Ginger is the most recent Filmotype font I’ve digitized. (See also Zanzibar and Glenlake.) It’s the first in a range of Filmotype “G” series fonts—condensed sans serifs whose names all start with “G”—that have many Futura-like features that are unusual for the style. I was interested in this range of typefaces even before I knew about Filmotype. Few of them have ever been digitized before. I plan to do all of them eventually (sooner than later, I hope).
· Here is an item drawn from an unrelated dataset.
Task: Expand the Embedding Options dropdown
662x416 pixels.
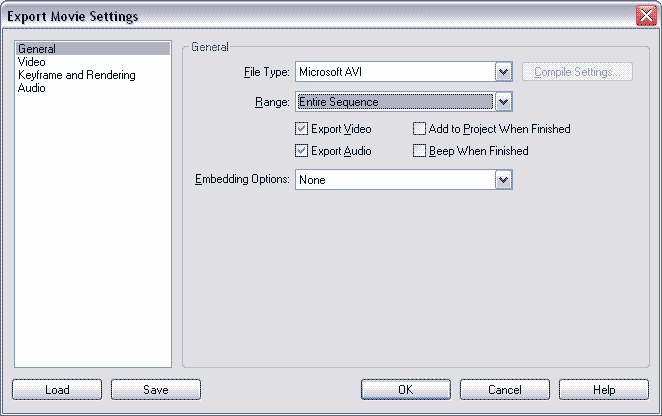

To bring Ginger into the 21st century meant designing dozens of new characters to expand its limited character set. Caps, lowercase, numbers and a few symbols and punctuation marks might have been okay back in the 1950s, but today’s fonts are global citizens and have to play as well in Prague as they do in Peoria. In designing the new characters, I tried to imagine how Ginger’s designer would have designed them. (We know who designed some of the Filmotype fonts, but not Ginger. Over the years many of the records of who did what were lost.)
Like all the new Filmotype revivals (available from Font Bros), Ginger has been remastered to high standards and is a modern font in every way. It is available in OpenType format, which means you can use the same font on either Mac or PC, and includes many OpenType goodies, such as an alternate lowercase “a”, arbitrary fractions, case-sensitive forms, and extensive language support.